It's a pretty rare car, it's kind of hard to get your hands on it. But we found one through Bugatti in San Diego, somewhere in southern California. And we had this group named Acme that go in and they laser scan the cars. So the process is they go in and they put tape along the major creases and the major seams of the car and they basically outline all the really nice rounded shapes. And then they use the laser to actually scan those lines directly into a CAD drawing.

It allows them to get incredible level of detail on how they're scanning. And we also take thousands of photos of the car. We didn't drive it ourselves. We did talk to some guys that drove it in our reviewer community and they told us sort of how it drives and what have you.

And then we also spent a lot of time listening to the car and recording other cars on the Dyno, other types of engines, other types of noises in order to recreate the car's sound.

Like all the other cars in Forza, I imagine the Veyron will be totally destructible.
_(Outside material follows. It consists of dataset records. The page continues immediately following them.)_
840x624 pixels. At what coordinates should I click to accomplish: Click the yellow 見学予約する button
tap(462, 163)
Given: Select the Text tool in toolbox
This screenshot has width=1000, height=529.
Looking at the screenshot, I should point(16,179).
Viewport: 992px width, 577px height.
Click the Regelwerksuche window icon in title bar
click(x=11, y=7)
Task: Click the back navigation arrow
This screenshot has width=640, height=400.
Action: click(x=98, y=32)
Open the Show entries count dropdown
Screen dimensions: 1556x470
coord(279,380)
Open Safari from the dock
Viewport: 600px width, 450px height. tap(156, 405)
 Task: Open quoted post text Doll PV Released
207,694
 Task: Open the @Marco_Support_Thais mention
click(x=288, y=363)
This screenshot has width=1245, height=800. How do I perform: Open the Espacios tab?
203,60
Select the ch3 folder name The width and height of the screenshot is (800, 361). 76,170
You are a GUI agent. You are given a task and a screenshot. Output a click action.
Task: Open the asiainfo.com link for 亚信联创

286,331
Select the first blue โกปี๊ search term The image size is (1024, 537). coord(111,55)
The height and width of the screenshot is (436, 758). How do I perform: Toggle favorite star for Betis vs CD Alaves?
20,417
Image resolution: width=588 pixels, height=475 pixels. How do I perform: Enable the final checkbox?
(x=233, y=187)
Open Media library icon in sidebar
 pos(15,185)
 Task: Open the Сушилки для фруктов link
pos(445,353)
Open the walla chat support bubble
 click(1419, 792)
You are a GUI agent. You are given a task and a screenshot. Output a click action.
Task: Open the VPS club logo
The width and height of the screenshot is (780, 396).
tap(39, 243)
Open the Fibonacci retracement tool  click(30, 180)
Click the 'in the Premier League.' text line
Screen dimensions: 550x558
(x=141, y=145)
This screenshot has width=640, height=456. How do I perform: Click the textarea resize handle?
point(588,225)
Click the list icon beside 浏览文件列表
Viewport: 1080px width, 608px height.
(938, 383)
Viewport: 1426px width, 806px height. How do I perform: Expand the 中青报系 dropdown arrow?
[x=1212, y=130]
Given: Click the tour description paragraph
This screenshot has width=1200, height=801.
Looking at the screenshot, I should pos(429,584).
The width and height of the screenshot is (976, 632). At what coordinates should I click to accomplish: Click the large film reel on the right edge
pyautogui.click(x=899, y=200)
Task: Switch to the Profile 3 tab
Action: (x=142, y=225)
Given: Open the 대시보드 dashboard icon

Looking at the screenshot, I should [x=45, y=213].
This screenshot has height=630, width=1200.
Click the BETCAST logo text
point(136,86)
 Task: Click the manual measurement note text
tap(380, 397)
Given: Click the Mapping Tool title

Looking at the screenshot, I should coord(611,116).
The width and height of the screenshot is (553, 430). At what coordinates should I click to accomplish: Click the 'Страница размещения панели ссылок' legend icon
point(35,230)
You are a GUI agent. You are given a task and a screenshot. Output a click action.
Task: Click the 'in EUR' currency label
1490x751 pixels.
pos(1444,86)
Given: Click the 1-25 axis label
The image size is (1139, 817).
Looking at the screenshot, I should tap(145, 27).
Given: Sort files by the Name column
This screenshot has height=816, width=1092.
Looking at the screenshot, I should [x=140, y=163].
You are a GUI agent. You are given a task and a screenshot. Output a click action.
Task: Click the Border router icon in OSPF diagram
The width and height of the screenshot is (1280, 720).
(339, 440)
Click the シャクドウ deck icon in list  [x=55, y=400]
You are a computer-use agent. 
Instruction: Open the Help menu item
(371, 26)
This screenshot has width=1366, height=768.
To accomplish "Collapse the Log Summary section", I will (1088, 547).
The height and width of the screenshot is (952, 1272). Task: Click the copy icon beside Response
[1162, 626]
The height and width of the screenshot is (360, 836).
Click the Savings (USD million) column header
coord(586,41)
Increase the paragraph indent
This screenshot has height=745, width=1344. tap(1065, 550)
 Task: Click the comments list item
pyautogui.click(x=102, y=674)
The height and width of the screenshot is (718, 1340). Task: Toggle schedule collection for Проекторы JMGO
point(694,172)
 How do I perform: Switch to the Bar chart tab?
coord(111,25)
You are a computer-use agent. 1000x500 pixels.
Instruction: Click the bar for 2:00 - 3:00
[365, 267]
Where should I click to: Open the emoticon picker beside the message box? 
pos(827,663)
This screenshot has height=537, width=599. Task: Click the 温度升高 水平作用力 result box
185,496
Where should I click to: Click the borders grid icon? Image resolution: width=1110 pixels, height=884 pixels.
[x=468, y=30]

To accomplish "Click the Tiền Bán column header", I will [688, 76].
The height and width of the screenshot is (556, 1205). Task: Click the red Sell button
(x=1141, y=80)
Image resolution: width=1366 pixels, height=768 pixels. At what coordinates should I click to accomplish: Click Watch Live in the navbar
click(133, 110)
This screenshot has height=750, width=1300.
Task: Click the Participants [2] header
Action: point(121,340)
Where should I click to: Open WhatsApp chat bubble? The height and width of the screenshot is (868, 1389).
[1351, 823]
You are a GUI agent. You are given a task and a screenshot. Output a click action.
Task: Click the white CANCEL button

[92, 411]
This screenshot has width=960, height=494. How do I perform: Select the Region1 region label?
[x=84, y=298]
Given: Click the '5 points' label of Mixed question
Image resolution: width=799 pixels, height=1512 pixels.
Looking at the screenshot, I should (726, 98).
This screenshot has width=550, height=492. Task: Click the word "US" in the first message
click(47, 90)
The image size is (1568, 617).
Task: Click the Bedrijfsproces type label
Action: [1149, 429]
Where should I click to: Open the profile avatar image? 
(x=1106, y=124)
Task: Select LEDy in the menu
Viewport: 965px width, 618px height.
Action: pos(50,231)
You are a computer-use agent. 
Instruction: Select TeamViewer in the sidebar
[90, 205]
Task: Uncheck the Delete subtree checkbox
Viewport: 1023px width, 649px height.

You'll be able to crash it, flip it, etc?


Which would give everybody an opportunity to crash and flip a rare car that they probably won't have a chance to see in real life, not to mention crash one.

Yeah, this car is about $1.4 million to buy in the real world, as well as in Forza Motorsport. It's not exactly a cheap toy. But that is kind of what's fun in a game like this; to be able to experience a car that very few ever will. The interior of the car is just gorgeous. It's really just a stunning, beautiful car. Incredible design. And so it's fun to just drive it. But yeah, also smashing the car is pretty cool too.

And the interior's all modeled as well, right?

Yes, it is.

So Forza obviously has damage modeling, ability to flip cars, etc. Gran Turismo has just announced the same thing. Did you expect that? Did you think that was a major feature that you had that they didn't? Or do you think it's kind of irrelevant at this point?

I think that is what it takes to be a modern racing game. We've been doing it now since 2002. We had damage back in our old Midtown Madness games. Damage has been featured in Microsoft Games Studios games pretty much forever -- certainly as long as I've been working on them. So I certainly wasn't surprised. I have not yet heard the extent of what they're doing but I think it's good for the industry to have a bit of a rivalry here where we're actually pushing each other and coming up with great ideas and you know, raising the bar on each other. I'm glad they're doing damage now.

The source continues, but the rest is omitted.